- Twitter CEO Jack Dorsey wants stimulus payments to be handed out via Square's Cash App.
- Both Square and Venmo are in talks with the US treasury.
- The IRS is primed to hand out the money.
Twitter CEO and Bitcoin advocate Jack Dorsey has urged the Trump administration to use his payments company, Square, to distribute billions of dollars to US citizens rather than the IRS.
As part of the coronavirus rescue package, signed into effect by President Trump on Friday, US citizens will receive a bailout check of $1,200 per person. The government intends to hand out the money by April 6. However, the last time a bailout of this proportion was prescribed—in the fallout of the 2008 recession—payments took months to arrive.bailout
For Dorsey, that's not soon enough.
The Twitter CEO said on Thursday that via Square's Cash App, money could be dispensed in just one day and include the unbanked.
“People need help immediately. The technology exists to get money to most people today (even to those without bank accounts). Square and many of our peers can get it done. US government: let us help,” he tweeted, on Thursday.
People need help immediately. The technology exists to get money to most people today (even to those without bank accounts). Square and many of our peers can get it done. US government: let us help. https://t.co/mVrpOpbp0b
— jack (@jack) March 26, 2020
According to CNN, Square is already in talks with the US treasury, attempting to strike a payment deal.

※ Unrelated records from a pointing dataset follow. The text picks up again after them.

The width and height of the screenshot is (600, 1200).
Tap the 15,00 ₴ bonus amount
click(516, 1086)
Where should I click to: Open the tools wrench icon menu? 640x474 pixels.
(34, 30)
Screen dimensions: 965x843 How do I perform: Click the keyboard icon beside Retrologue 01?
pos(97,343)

Square isn't the only company scrambling to help with handouts. CashApp’s rival Venmo is also having discussions with the Treasury.

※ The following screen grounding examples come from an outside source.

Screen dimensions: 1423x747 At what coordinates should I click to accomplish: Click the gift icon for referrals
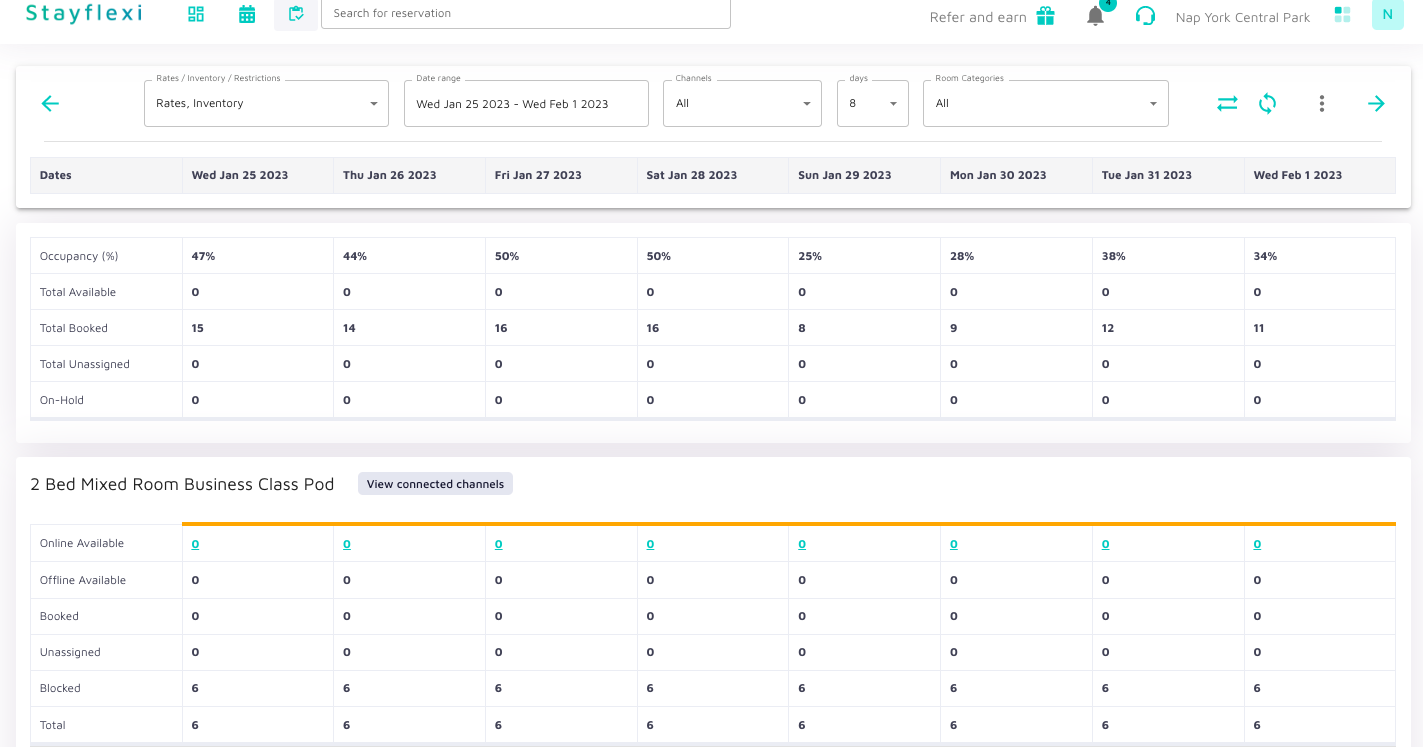(1045, 16)
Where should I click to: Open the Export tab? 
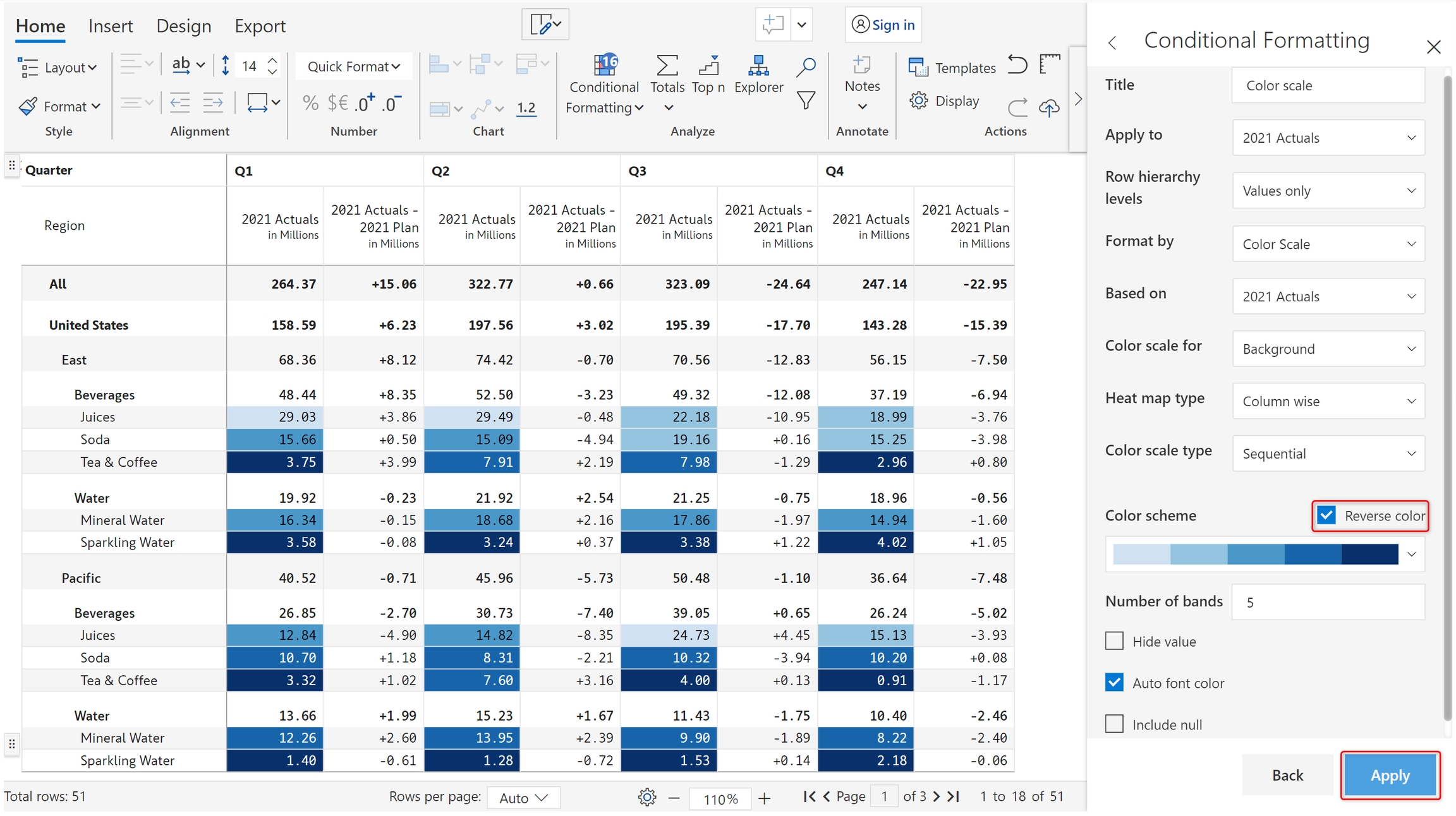(x=260, y=26)
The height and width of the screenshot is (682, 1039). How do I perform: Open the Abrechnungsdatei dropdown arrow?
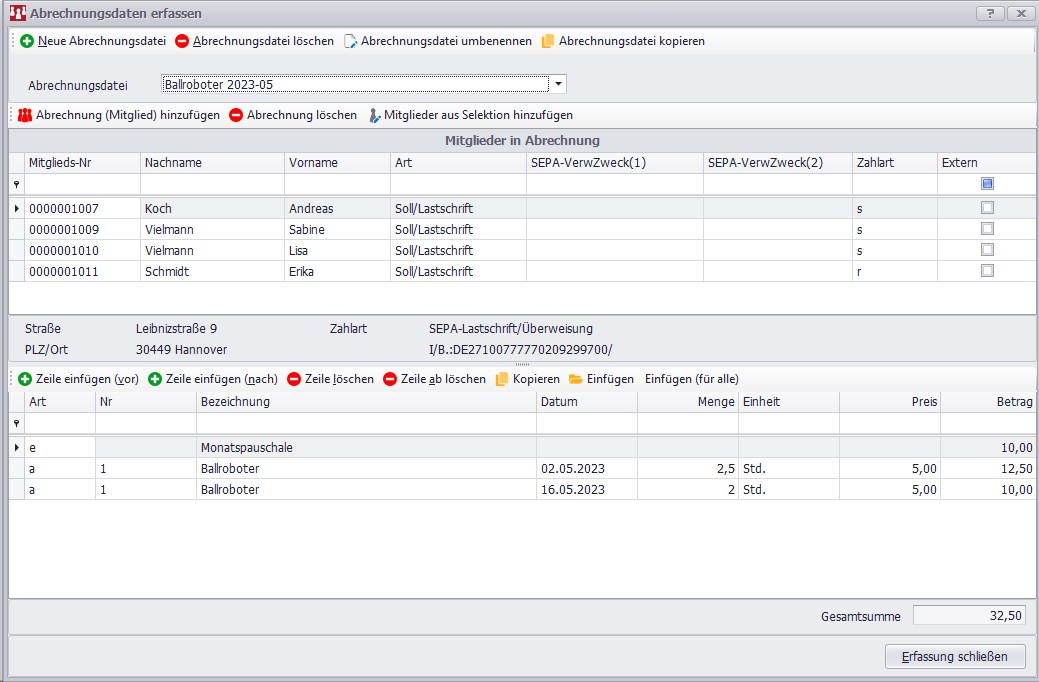(558, 84)
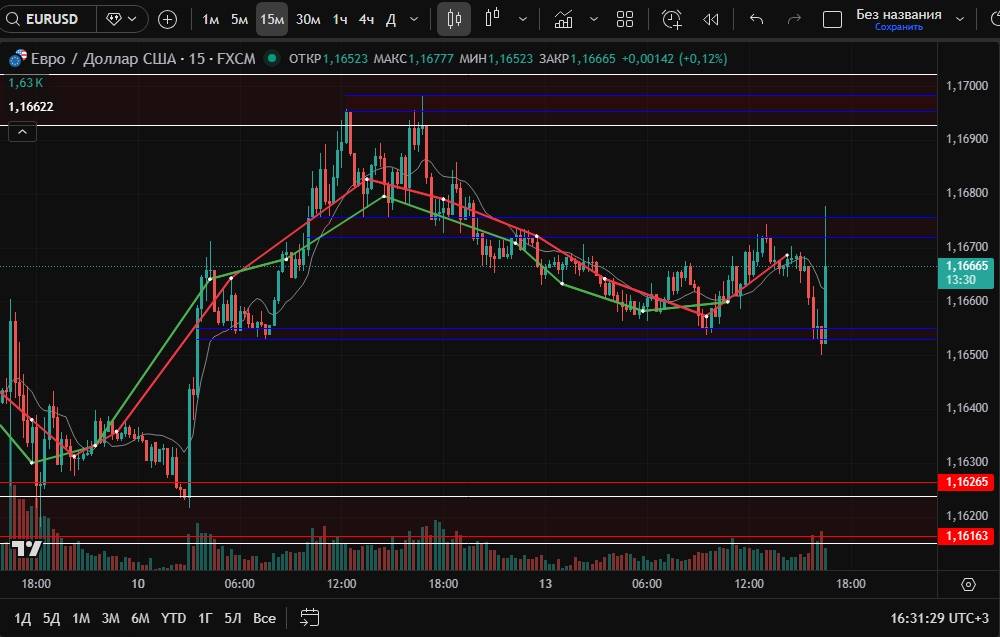Toggle the candlestick chart type button
This screenshot has width=1000, height=637.
pos(454,19)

"They [the US government] know they need to get this money out the door quickly so I think they are open to quicker methods," a source told CNN Business. "Last time they were doing this was 2008 and 2009 and the technology didn't exist as it does today."

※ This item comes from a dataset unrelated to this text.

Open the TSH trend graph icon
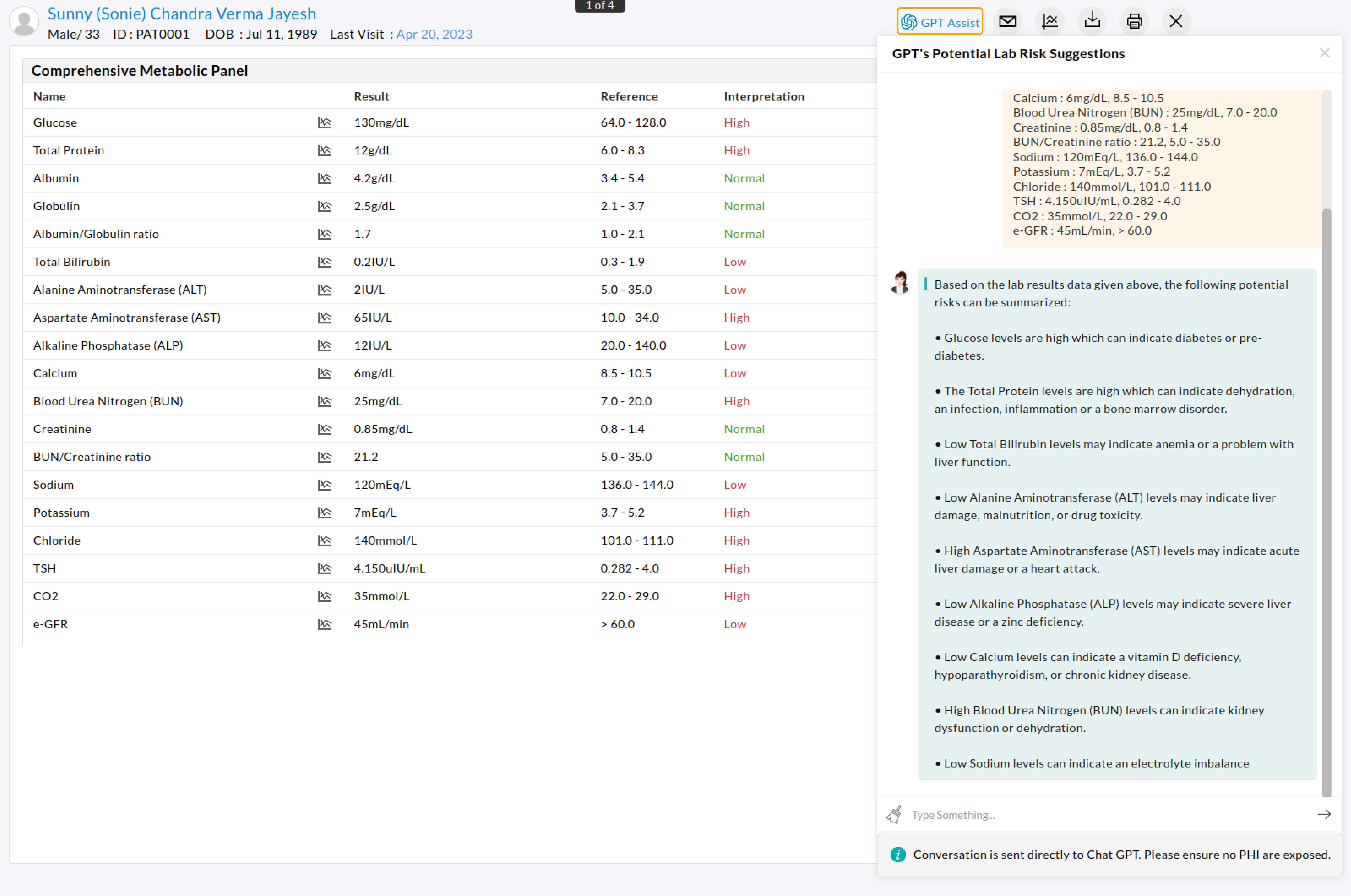This screenshot has width=1351, height=896. pos(324,568)
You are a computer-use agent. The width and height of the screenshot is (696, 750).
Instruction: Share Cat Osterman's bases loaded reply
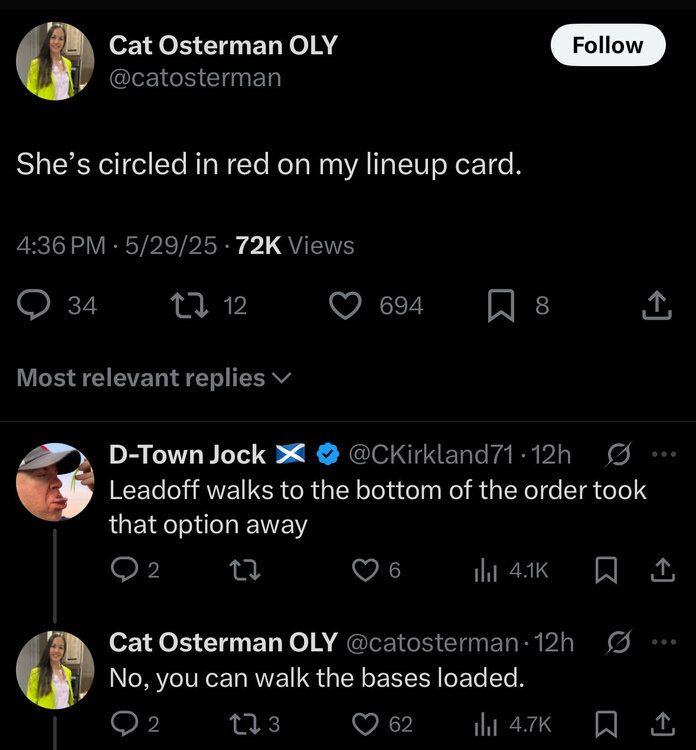click(x=662, y=724)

Per Reuters, the Internal Revenue Service will administer the coronavirus package. But the agency has struggled to execute even the simplest of tax audits in recent years. In 2001 following President Bush' tax cut, the agency took over six weeks to provide rebates. Similarly in 2008, the IRS spent three months delivering fiscal relief.
And with the most cases of the coronavirus located in the US, the IRS will have its work cut out.